# Hunt near Athens GA



## Tim2hunt (Sep 30, 2015)

Like to take my 11 yr old son on guided hog hunt.   Anyone have any suggestions close to Athens area?


----------



## catchdogs (Oct 6, 2015)

Black creek plantation look them up awesome place eat up
With hogs


----------



## Smack308 (Oct 18, 2015)

Why is hunting hogs so expensive at outfitters like these?


----------



## piglatinhater (Dec 23, 2015)

Smack308 said:


> Why is hunting hogs so expensive at outfitters like these?



Yeah, its ridiculous that the average hog hunt from a outfitter is $300 each hog.


----------



## PappyHoel (Dec 23, 2015)

Because people pay it


----------



## across the river (Dec 23, 2015)

piglatinhater said:


> Yeah, its ridiculous that the average hog hunt from a outfitter is $300 each hog.



Why is that ridiculous?


----------



## JWT (Dec 23, 2015)

Smack308 said:


> Why is hunting hogs so expensive at outfitters like these?



You ever hog hunted? Feed dogs year round ? Put corn out year round ? Pay taxes on land & feed you for 3 days why you hunt a hog on my land & put you in a nice place to sleep, ??


----------



## JWT (Dec 23, 2015)

piglatinhater said:


> Yeah, its ridiculous that the average hog hunt from a outfitter is $300 each hog.
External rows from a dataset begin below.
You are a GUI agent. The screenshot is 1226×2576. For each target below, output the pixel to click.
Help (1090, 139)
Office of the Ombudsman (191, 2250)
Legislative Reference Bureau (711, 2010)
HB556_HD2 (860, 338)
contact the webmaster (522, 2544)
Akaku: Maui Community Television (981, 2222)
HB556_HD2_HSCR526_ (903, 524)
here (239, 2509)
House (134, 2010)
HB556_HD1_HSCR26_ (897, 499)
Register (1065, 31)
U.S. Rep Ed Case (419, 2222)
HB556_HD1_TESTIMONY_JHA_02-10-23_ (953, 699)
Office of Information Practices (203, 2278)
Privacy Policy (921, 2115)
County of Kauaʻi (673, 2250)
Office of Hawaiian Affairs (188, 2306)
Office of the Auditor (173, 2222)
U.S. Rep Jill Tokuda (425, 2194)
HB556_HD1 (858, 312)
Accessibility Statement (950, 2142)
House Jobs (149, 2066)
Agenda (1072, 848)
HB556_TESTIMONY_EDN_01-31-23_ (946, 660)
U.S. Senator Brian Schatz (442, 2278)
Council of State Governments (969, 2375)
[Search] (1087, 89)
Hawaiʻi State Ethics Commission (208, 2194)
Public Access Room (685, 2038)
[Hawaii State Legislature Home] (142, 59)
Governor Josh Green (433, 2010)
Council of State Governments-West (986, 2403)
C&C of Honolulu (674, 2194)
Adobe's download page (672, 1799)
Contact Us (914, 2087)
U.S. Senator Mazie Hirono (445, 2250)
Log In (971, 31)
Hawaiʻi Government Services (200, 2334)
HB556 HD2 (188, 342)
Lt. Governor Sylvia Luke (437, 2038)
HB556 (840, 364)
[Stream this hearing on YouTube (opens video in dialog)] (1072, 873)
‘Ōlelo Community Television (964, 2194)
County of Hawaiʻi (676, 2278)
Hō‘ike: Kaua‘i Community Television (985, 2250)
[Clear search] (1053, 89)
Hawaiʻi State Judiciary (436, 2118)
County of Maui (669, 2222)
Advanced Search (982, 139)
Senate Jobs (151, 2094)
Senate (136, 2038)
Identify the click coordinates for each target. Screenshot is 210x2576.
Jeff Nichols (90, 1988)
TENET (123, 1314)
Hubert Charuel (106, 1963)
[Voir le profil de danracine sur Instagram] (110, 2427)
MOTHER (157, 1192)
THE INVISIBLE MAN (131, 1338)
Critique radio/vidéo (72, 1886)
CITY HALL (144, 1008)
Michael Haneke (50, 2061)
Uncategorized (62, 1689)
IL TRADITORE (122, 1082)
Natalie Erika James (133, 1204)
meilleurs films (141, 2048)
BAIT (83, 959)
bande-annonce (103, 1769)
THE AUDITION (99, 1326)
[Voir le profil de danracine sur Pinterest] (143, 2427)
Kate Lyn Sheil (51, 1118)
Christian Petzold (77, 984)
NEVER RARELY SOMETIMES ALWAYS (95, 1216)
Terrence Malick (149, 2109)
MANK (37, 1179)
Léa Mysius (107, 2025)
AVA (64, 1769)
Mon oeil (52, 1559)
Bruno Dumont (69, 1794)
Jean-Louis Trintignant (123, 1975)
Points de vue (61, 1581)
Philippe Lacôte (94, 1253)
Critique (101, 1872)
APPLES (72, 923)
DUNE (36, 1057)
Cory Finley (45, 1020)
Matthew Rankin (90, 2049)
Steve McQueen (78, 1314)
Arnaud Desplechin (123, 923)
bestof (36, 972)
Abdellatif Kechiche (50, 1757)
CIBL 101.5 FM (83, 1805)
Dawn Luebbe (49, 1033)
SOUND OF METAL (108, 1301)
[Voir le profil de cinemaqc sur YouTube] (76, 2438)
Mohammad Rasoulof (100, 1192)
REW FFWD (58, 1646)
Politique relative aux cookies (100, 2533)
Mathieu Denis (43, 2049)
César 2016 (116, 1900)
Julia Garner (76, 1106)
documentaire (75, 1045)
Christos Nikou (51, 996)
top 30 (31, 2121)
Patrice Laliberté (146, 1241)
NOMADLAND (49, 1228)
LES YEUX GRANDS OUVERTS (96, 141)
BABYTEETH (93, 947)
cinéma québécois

Go get your own property , dogs , traps , feed yr round & build a cabin , lease land & pay taxes, tractor & atvs  & tell me can you do that for 300$???


----------



## ProAngler (Jan 11, 2016)

catchdogs said:


> Black creek plantation look them up awesome place eat up
> With hogs



http://www.ripoffreport.com/r/Black...og-Hunt-Gone-Wildly-Wrong-McIntyre-Geo-731044


----------



## Barebowyer (Jan 11, 2016)

Thanks for posting that!


----------



## catchdogs (Jan 12, 2016)

Never had that experience at black creek I still would recommend it


----------



## patton72 (Jan 24, 2016)

Green lake's hunting. Not close to Athens though. Oscilla ga. 3 hour drive for me. In monroe ga. 125 per day with great lodging. Eat up with hogs.


----------



## Smack308 (Jan 24, 2016)

JWT said:


> You ever hog hunted? Feed dogs year round ? Put corn out year round ? Pay taxes on land & feed you for 3 days why you hunt a hog on my land & put you in a nice place to sleep, ??



Yes about every weekend.. And I pay 650 a year at a hunting club that has hogs. I have active feeders and a camper.. If I paid 300$ each hog I shot this year I'd be over 3k lol.. You think hunting an invasive species would be cheaper. Everyone wants them gone anyway..


----------



## sweatequity (Jan 25, 2016)

*did this erik*

guy refund the money? what a joke!


----------



## Lick Skillet (Jan 26, 2016)

patton72 said:


> Green lake's hunting. Not close to Athens though. Oscilla ga. 3 hour drive for me. In monroe ga. 125 per day with great lodging. Eat up with hogs.



Yep, patton72, myself and a few others just got back it's a blast. We killed four with the largest weighing in at 200 and shot (at) a couple more. Nothing fancy and includes good lodging. He's booked until June but worth the wait especially if you set up a hunt when there are peanuts in the fields. Give Alan Green a call, he is a busy guy (I'm not sure he even sleeps, lol) so if you don't hear back right away keep calling. It's worth it.


----------